Ajoutons que cette évolution de Damien, se situe dans un contexte plus large que son horizon personnel [6]. En effet, c’est vers cette époque qu’émerge, face à la logique missionnaire, une attitude dite « unioniste ». Tout en ne renonçant pas à espérer le retour des « dissidents » au centre romain, on attribue une plus grande proximité à certains groupes et on met l’accent sur les éléments partagés en commun, comme c’est le cas avec les orthodoxes et les anglicans. N’est-ce pas dans ce moment « unioniste » qu’on pourrait situer Damien, quelle que soit la conscience qu’il en ait ? Il va de soi, en tout cas, qu’il ne pouvait même pas imaginer la phase suivante, proprement œcuménique, caractérisée par la reconnaissance réciproque d’Églises-sœurs (ou au moins d’une certaine forme d’ecclésialité de ces Communautés) où la perspective d’un retour au bercail n’a plus sa place. Ce sera l’ouvre du concile Vatican II.

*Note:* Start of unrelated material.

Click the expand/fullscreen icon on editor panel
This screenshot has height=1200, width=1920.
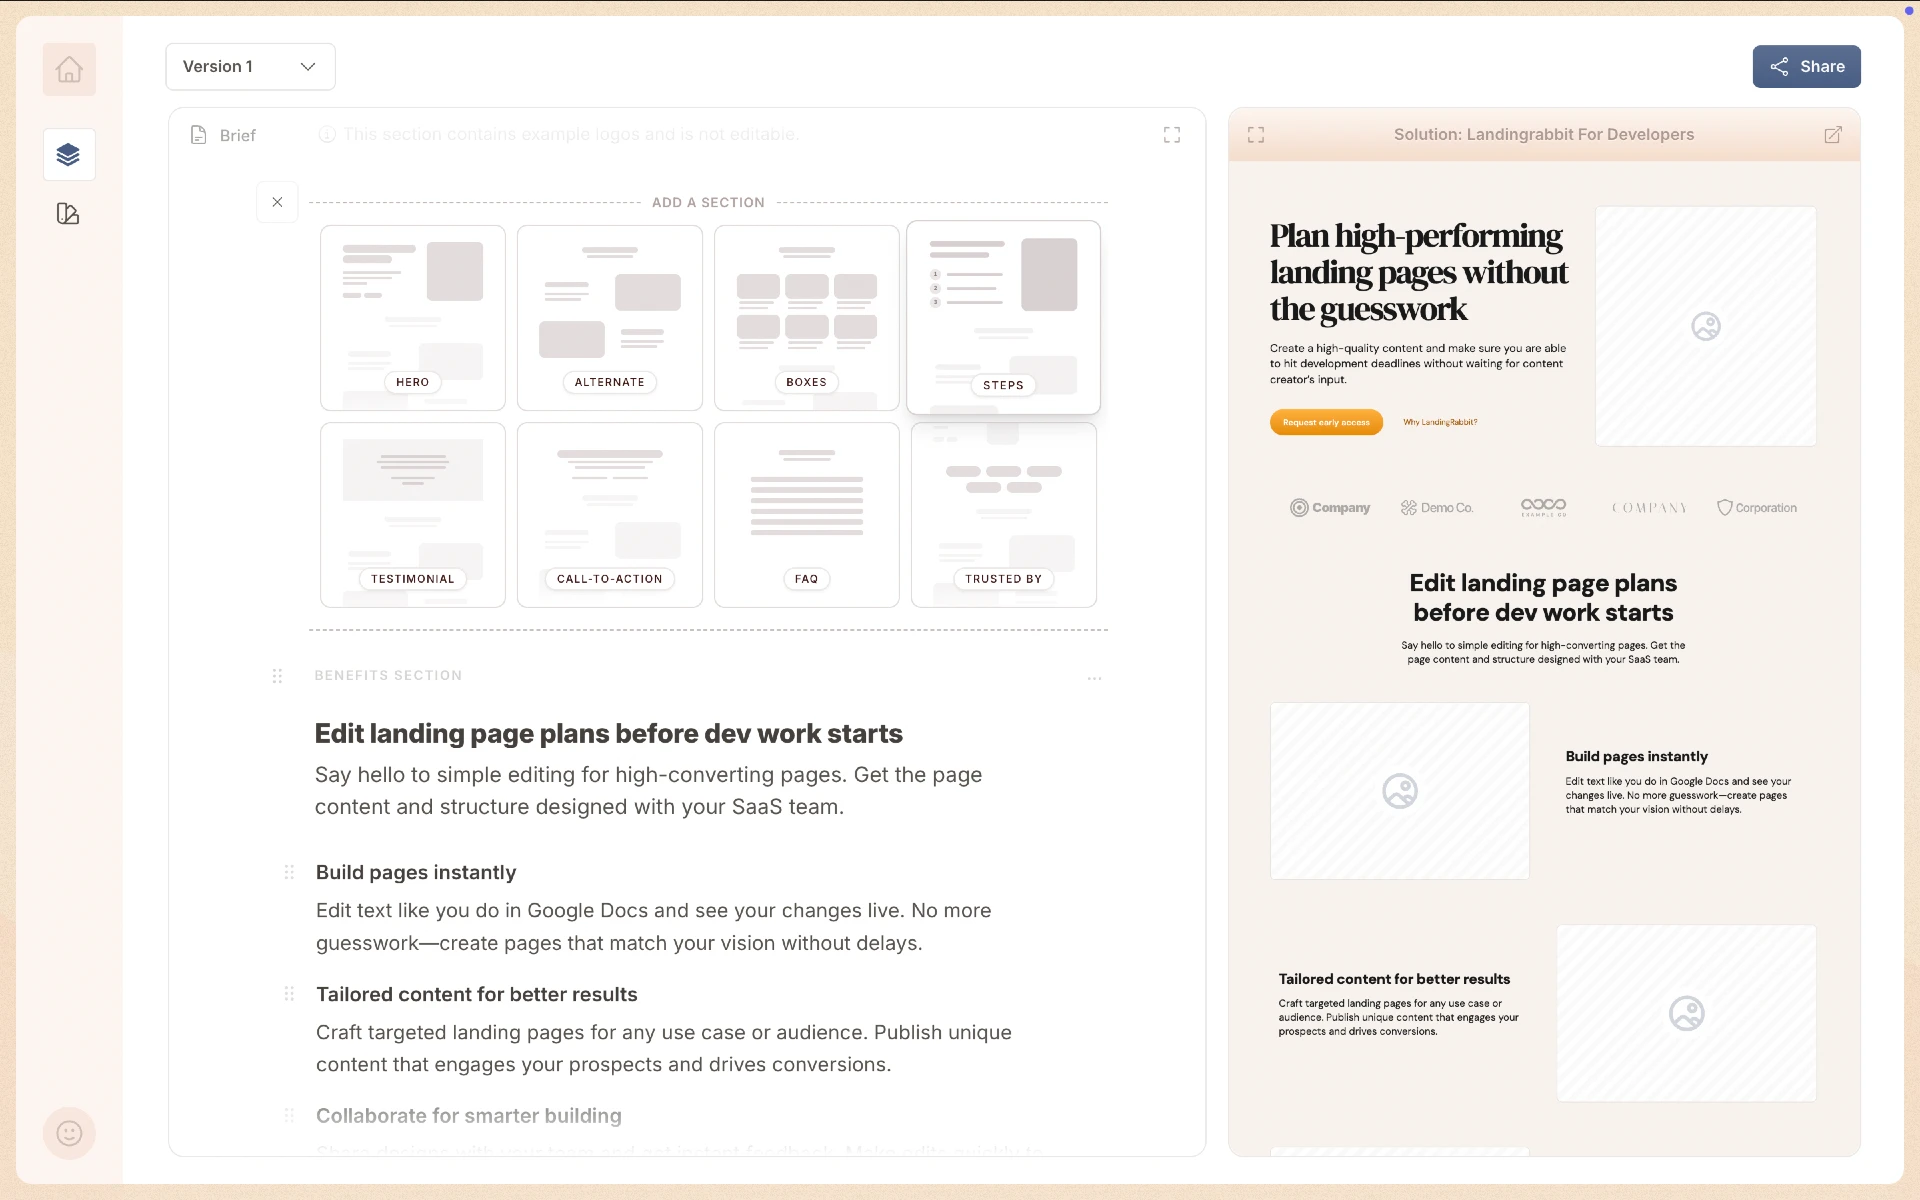coord(1171,134)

[1Voir A. Simon, Le Cardinal Sterckx et son temps (1792-1867), Wetteren, Scaldis, 1950, t. 2, pp. 145-161.

[2Le Catéchisme de Malines, Malines, 1843, p. 69.

[3Au temps du Père Damien, l’archipel était une monarchie autochtone passée à l’anglicanisme, avec des membres blancs dans le gouvernement, tous protestants, dont un se convertira au catholicisme.

[4Hilde Eynikel, Damiaan, De definitieve biografie, Leuven, Davids fonds, 1997, pp. 381-382. Cette affirmation n’apparaît plus dans la version française.

[5Léon XIII, bulle « Apostolicae curae », 13 septembre 1896.

[6Voir E. Fouilloux, « Un historien devant l’œcuménisme », dans Irenikon, 1980, pp. 314-330.